● WHAT TO WORK ON
Your output is to hold only the lines from the one showing "The height and width of the screenshot is (491, 276)." through the end of the listing, exactly, with every picture excluded.

● DATASET RECORDS
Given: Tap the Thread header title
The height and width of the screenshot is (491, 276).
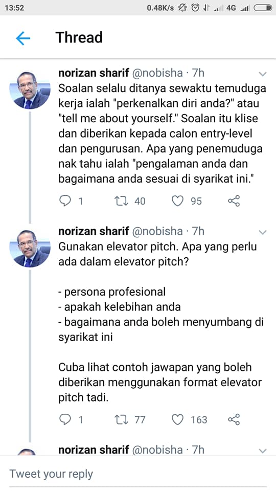Looking at the screenshot, I should [x=79, y=37].
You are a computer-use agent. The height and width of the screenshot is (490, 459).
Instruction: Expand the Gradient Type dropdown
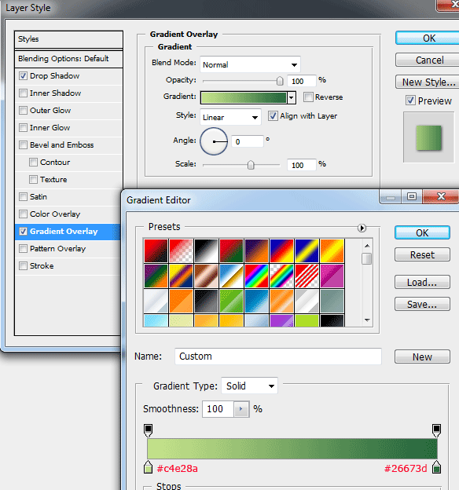click(x=249, y=386)
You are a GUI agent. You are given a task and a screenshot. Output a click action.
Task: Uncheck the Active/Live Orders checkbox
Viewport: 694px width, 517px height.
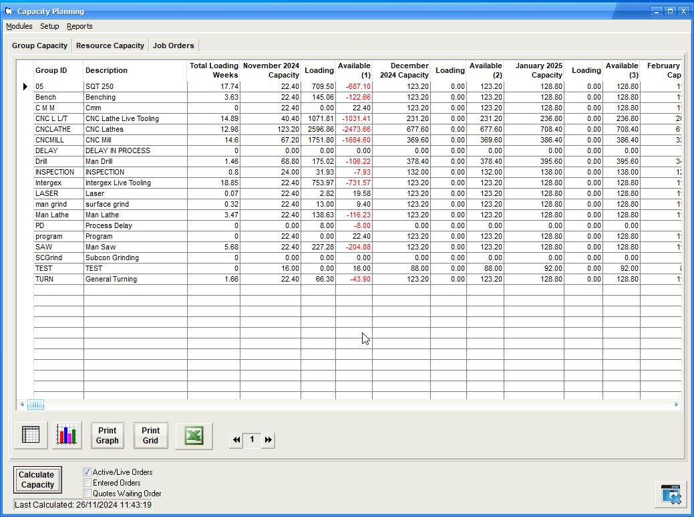pyautogui.click(x=87, y=472)
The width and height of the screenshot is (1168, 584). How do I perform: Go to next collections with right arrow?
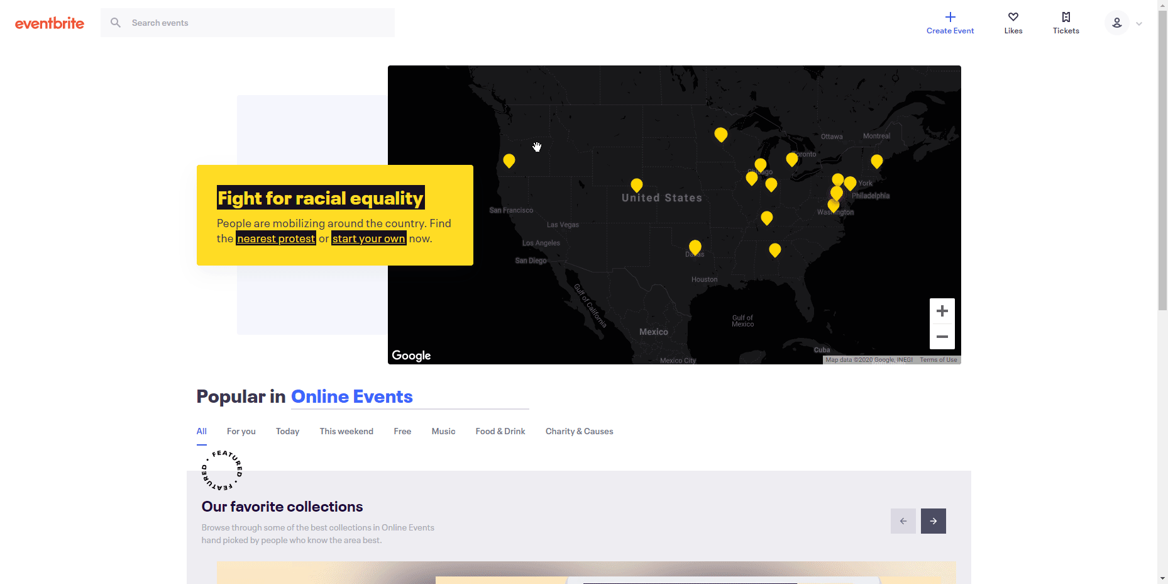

● WRITTEN ANSWER
The height and width of the screenshot is (491, 276).
Looking at the screenshot, I should [x=79, y=37].
You are a computer-use agent. The height and width of the screenshot is (490, 459).
Instruction: Expand the Gradient Type dropdown
click(x=249, y=386)
You are a GUI agent. You are given a task and a screenshot. Output a click action.
Task: Uncheck the Active/Live Orders checkbox
Viewport: 694px width, 517px height.
pyautogui.click(x=87, y=472)
The width and height of the screenshot is (1168, 584). How do I perform: Go to next collections with right arrow?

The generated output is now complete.